[[ THE DATA open ]]

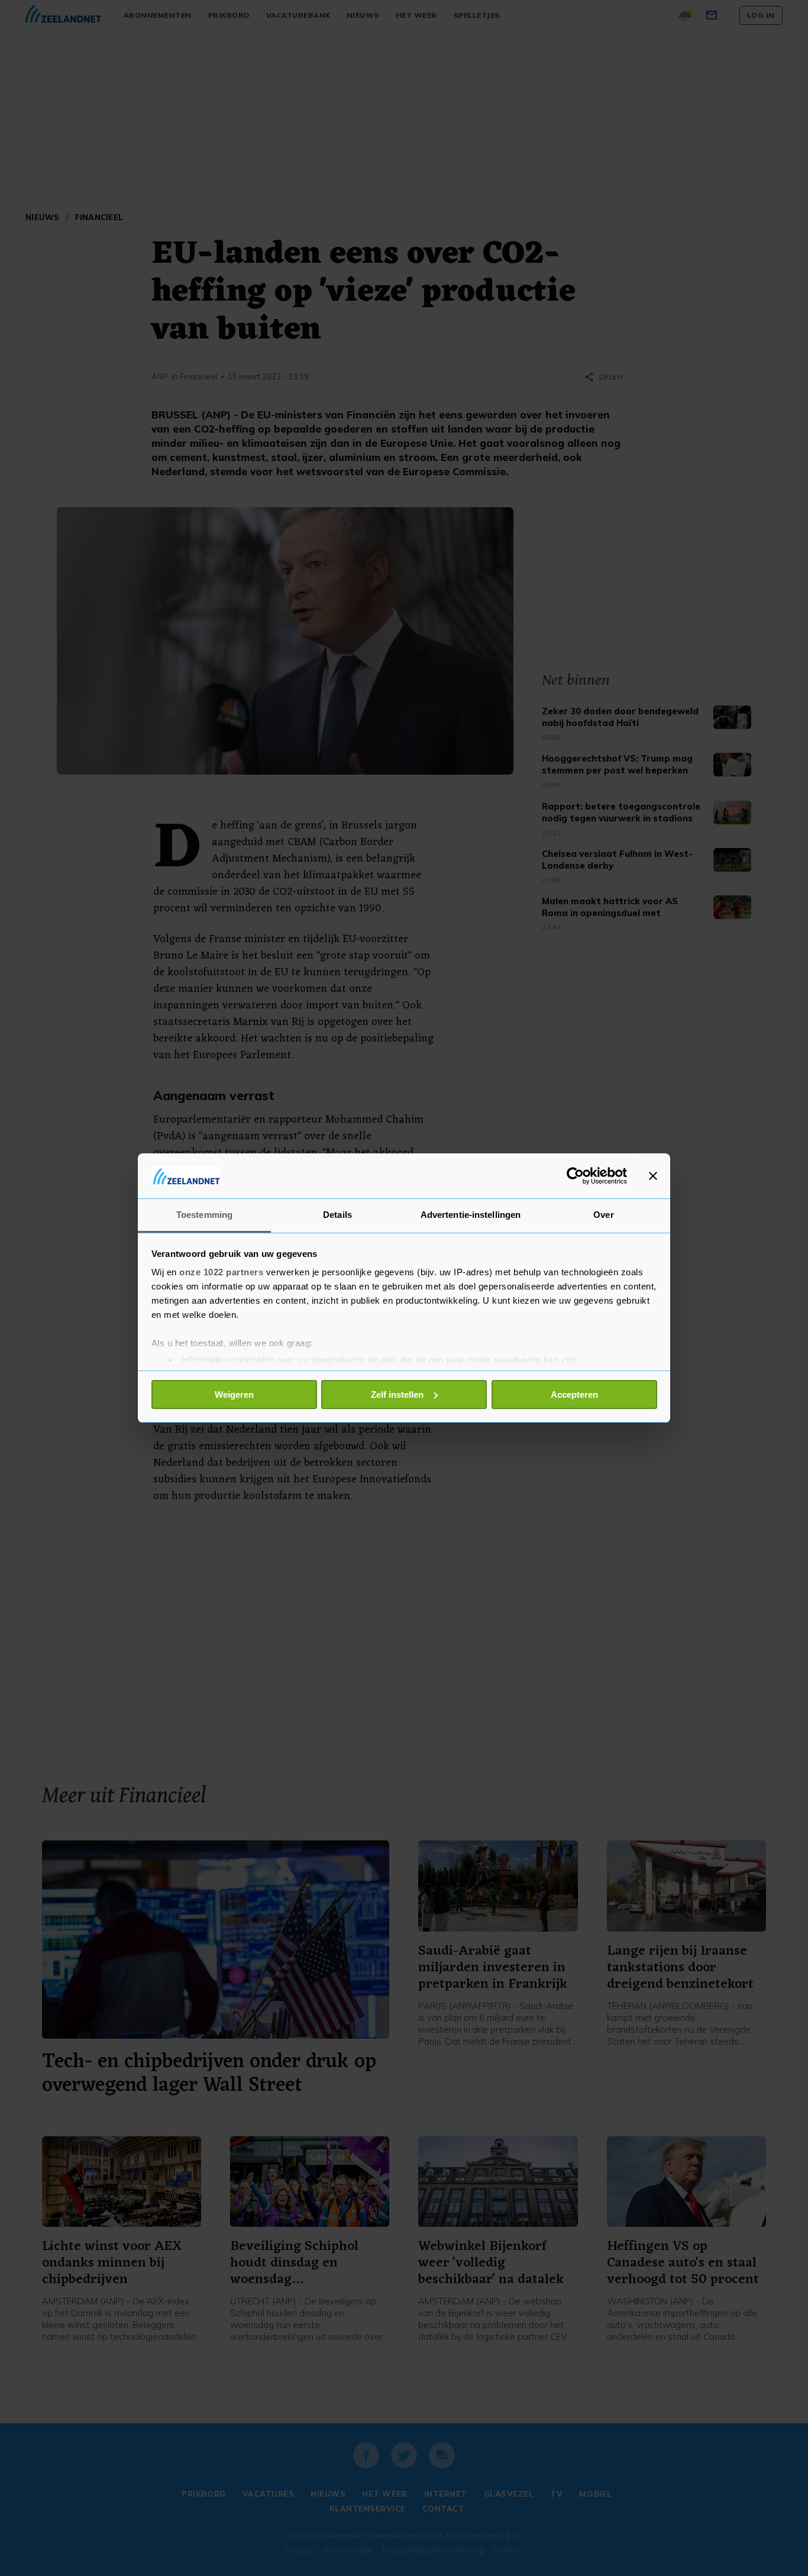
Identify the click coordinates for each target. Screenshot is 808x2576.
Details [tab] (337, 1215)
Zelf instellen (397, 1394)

[[ THE DATA closed ]]
[[ THE DATA open ]]

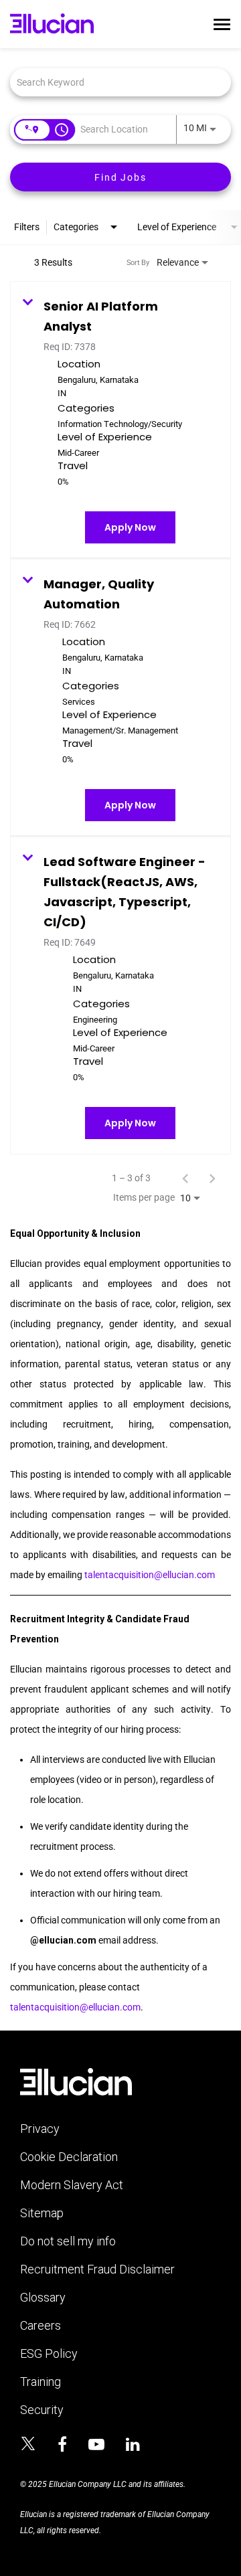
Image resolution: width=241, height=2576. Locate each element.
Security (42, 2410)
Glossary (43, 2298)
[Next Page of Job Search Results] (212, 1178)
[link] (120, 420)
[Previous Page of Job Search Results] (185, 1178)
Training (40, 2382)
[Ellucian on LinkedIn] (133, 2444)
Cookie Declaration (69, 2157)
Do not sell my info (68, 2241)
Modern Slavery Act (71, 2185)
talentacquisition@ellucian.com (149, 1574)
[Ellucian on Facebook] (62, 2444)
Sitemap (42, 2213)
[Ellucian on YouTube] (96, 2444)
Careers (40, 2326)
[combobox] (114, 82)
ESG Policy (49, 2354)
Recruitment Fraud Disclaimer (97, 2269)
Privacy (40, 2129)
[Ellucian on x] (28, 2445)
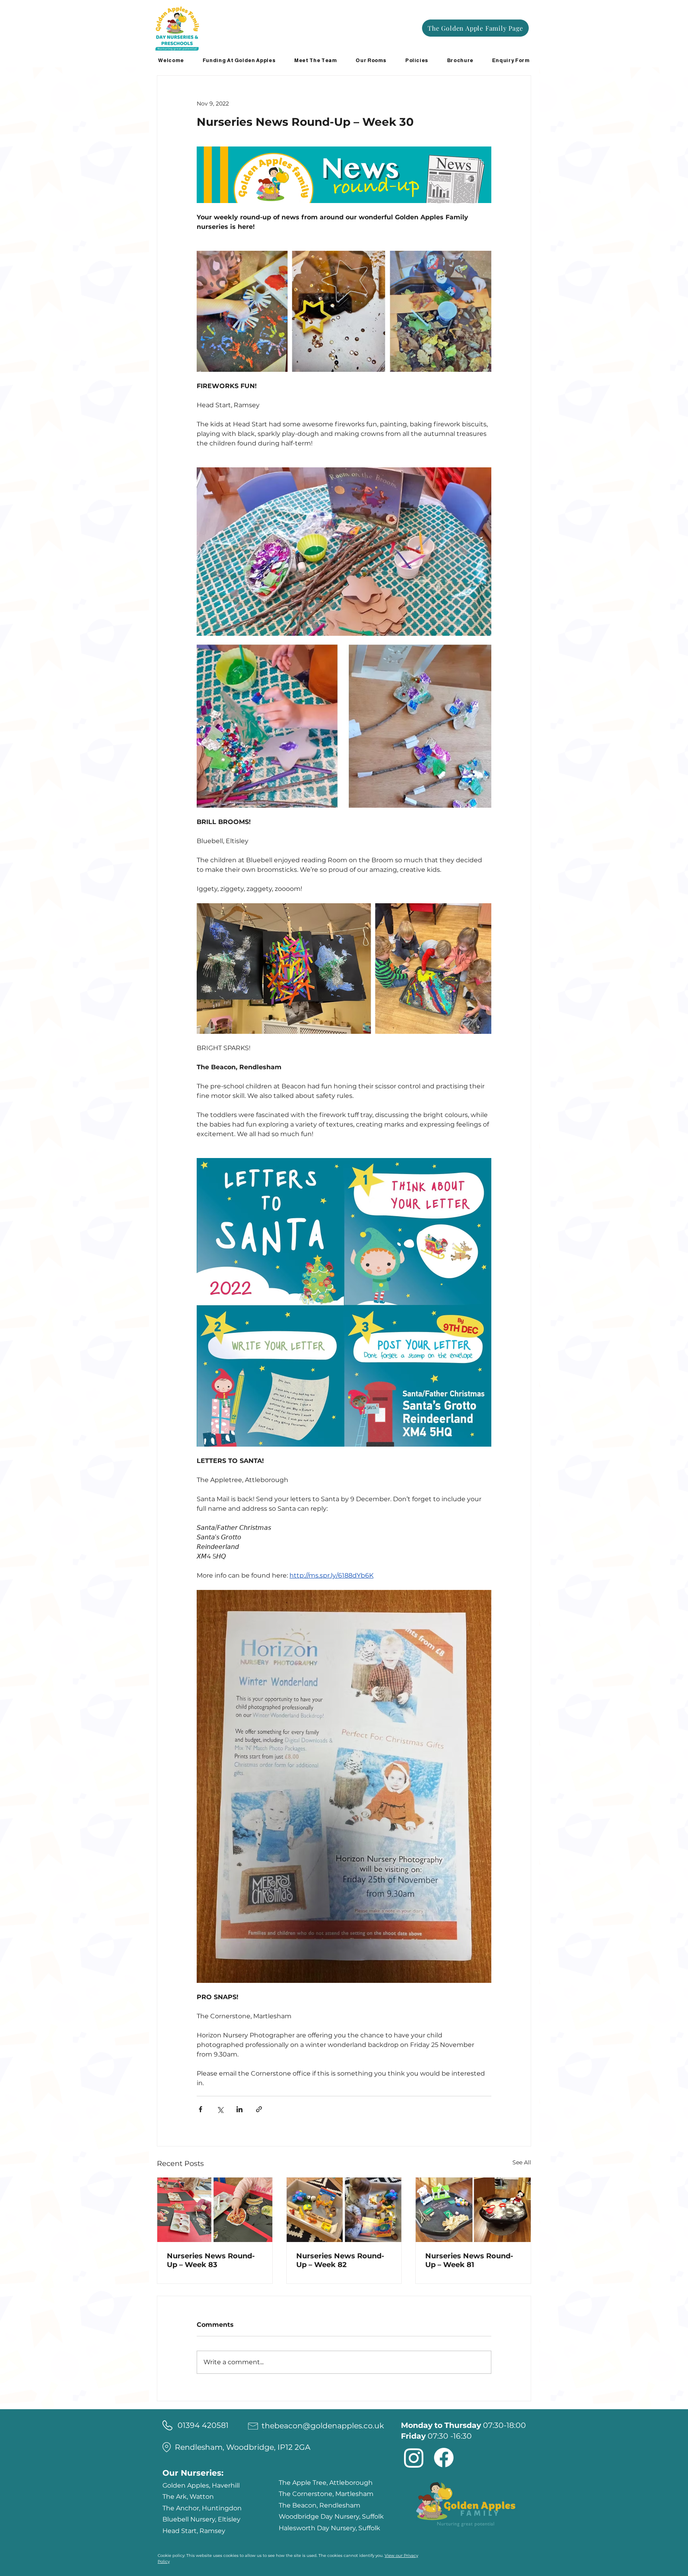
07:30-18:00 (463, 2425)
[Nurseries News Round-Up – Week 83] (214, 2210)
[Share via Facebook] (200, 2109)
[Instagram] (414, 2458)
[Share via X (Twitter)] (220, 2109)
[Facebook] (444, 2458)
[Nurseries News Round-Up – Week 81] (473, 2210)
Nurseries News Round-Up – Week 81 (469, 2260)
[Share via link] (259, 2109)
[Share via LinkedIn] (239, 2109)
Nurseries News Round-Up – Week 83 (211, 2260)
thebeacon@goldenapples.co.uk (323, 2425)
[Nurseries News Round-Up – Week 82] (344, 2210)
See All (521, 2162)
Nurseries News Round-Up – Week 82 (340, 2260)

[[ THE DATA closed ]]

§ WORK INSTRUCTION
Out of the data above, give again only the lines starting at the one holding "Nurseries News Round-Up – Week 83 (211, 2260)" and ending at the one holding "Nurseries News Round-Up – Week 82 (340, 2260)", unchanged.

§ EXPECTED ANSWER
Nurseries News Round-Up – Week 83 (211, 2260)
thebeacon@goldenapples.co.uk (323, 2425)
[Nurseries News Round-Up – Week 82] (344, 2210)
See All (521, 2162)
Nurseries News Round-Up – Week 82 (340, 2260)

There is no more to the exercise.